La splendida, raffinatissima, sequenza di apertura ci introduce al mondo di Nora, protagonista della storia, partendo dal panorama della sua città natale, Oslo, e insinuandosi piano piano per le strade fino ad avvicinare la casa di famiglia, da almeno cinque generazioni, in cui è cresciuta con la sorella minore Agnes. Testimone nel tempo di piccoli drammi e grandi cambiamenti nelle vite dei suoi abitanti, più che una semplice dimora quel luogo appare come una vera e propria entità pulsante. La macchina da presa accarezza le superfici dell’elegante edificio in legno, scivolando leggera sul roseto attorno alle finestre, con il brillare del sole riflesso sui vetri, che esalta gli intervalli tra luce e ombra creati dalle fronde degli alberi della rigogliosa vegetazione in giardino. La casa tanto amata, è l’oggetto col quale da bambina Nora si è identificata senza esitazioni per scrivere un tema, così importante nella sua formazione da essere stato preso in considerazione quando, ormai adolescente, le serviva un originale per presentare domanda d’ingresso alla scuola di recitazione; oggi che è affermata attrice teatrale e suo padre, il grande regista cinematografico Gustav Borg, torna improvvisamente, in seguito alla scomparsa della madre Sissel, a far parte della sua vita dopo lunghi anni di assenza, Nora vede innescarsi conflitti mai espressi, ma anche potenziali occasioni per tentare di costruire quell’intimità mai creata.

Sesto lungometraggio diretto dal regista – danese di nascita, naturalizzato norvegese – Joachim Trier, il film narra una vicenda originale scritta dal cineasta stesso con la consueta collaborazione di Eskil Vogt, che fin dall’esordio ha firmato con lui tutte le sceneggiature dei suoi titoli precedenti. L’inedita novità rispetto al passato, di raccontare un gruppo di personaggi anziché concentrarsi a seguire le vicende di uno solo, ha aumentato la complessità e creato una narrazione polifonica molto più varia e articolata.

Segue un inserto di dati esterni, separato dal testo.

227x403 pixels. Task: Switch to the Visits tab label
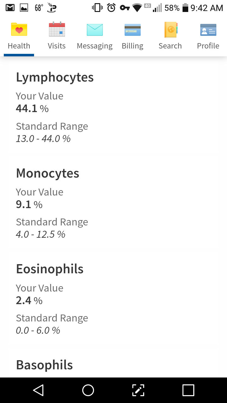(57, 46)
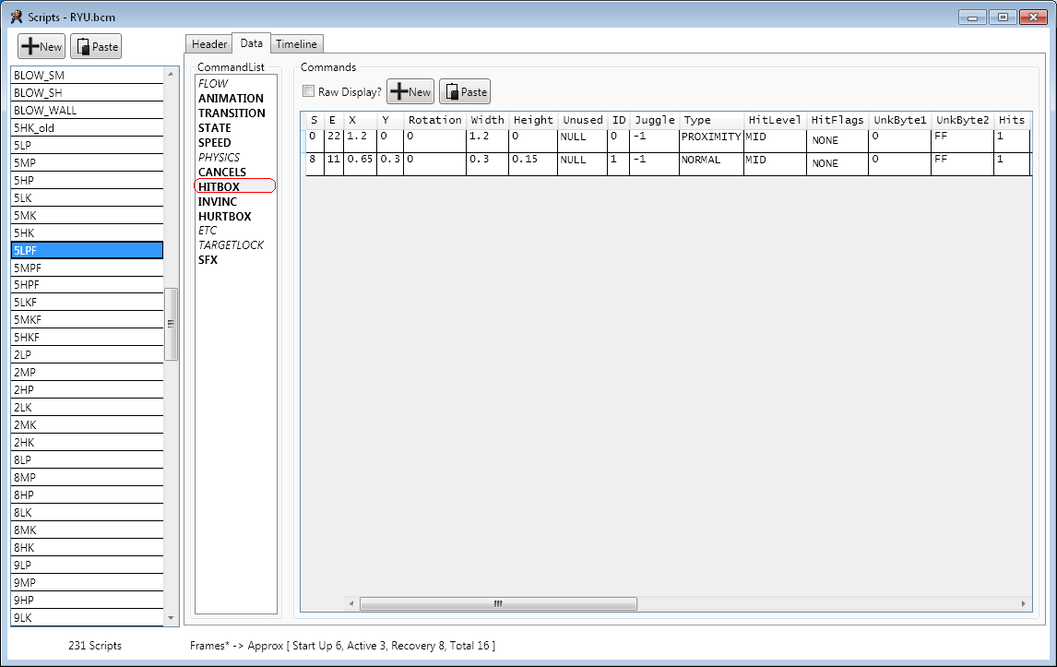The width and height of the screenshot is (1057, 667).
Task: Click the Width column header
Action: click(487, 120)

Nel ruolo centrale della protagonista Nora ritroviamo Renate Reinsve, rivelata al mondo proprio dal successo dell’opera precedente di Trier La persona peggiore del mondo, che con il veterano svedese Stellan Skarsgård nei panni del padre e la sconosciuta, a livello internazionale, Inga Ibsdotter Lilleaas nella parte di Agnes, danno vita a un triangolo contraddittorio di complicità e rancori, amplificato dalla presenza della giovane Rachel Kemp, attrice hollywoodiana di successo interpretata da Elle Fanning.

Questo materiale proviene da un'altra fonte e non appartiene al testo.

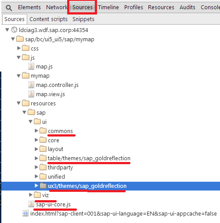
Task: Switch to the Network panel tab
Action: click(57, 7)

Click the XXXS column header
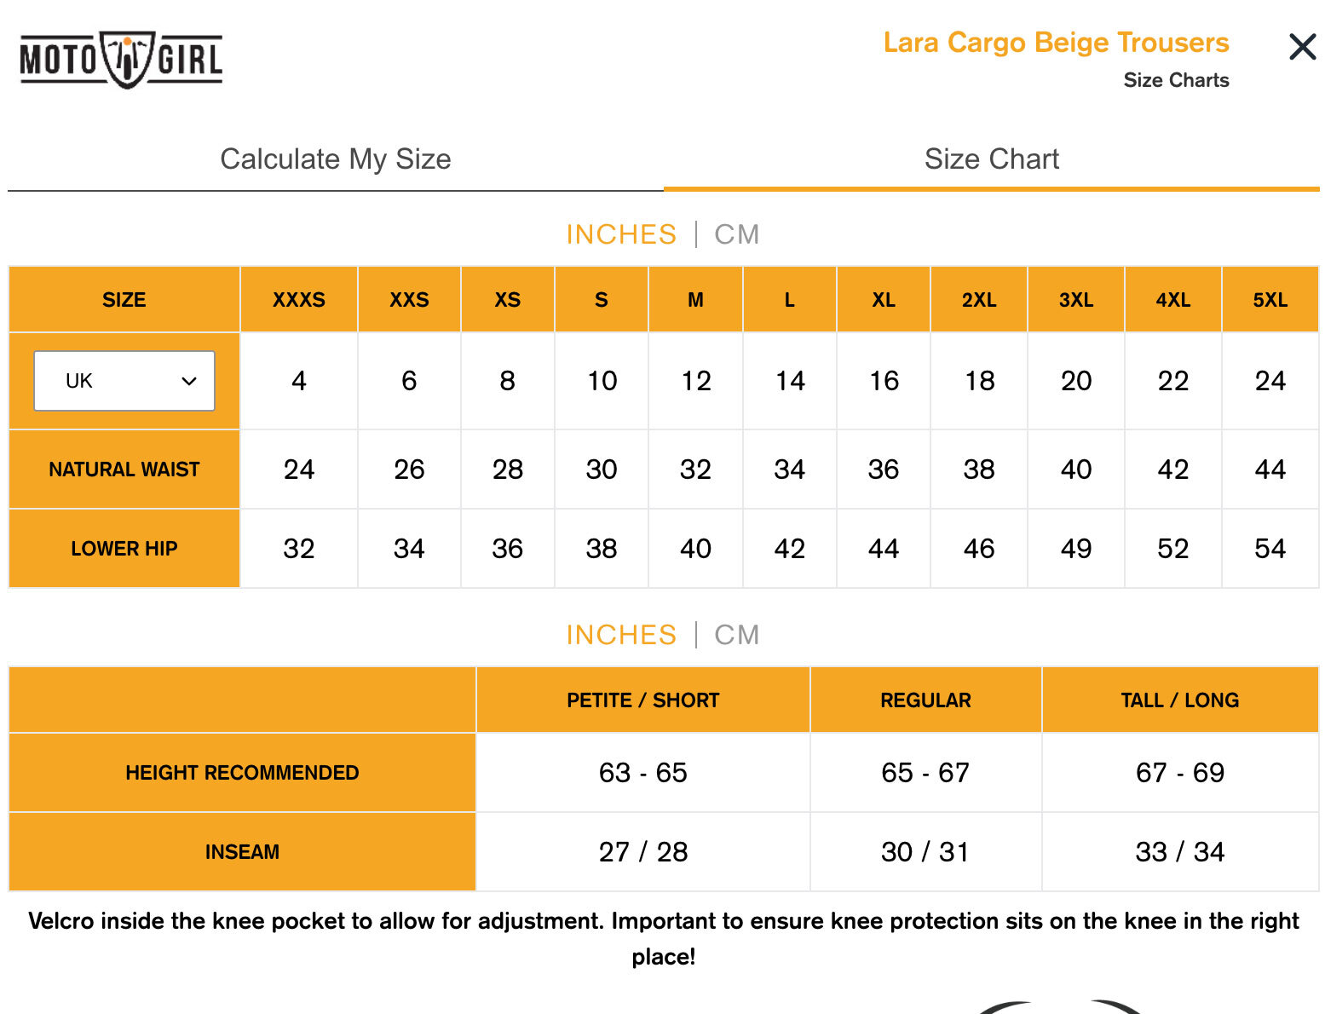coord(299,300)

Questo muoversi dei personaggi nel mondo del cinema offre l’opportunità al racconto di scandagliare anche dinamiche, a volte perverse, che si celano dietro la creazione artistica e i mestieri della settima arte, con la messa in scena degli intenti manipolatori del regista, disposto a ottenere prove straordinarie a ogni costo, ma anche dell’inclinazione autolesionista, che a volte può sfiorare la patologia, di attori pronti all’autostrumentalizzazione di ansie e dolori privati, per alimentare un livello più alto delle loro interpretazioni.

Partendo dal rapporto tra sorelle, con l’invertirsi dei ruoli che si alternano oscillando dall’essere protettivi all’affidarsi alle cure dell’altro, Sentimental value di Joachim Trier mette in campo temi universali; lo dimostrano le nove candidature agli EFA con sei statuette assegnate, le otto ai Golden Globe con quello assegnato al non protagonista Stellan Skarsgård, oltre alle nove candidature per i prossimi Oscar che lo pongono in primo piano. Adesso è nelle sale distribuito da Teodora Film con Lucky Red.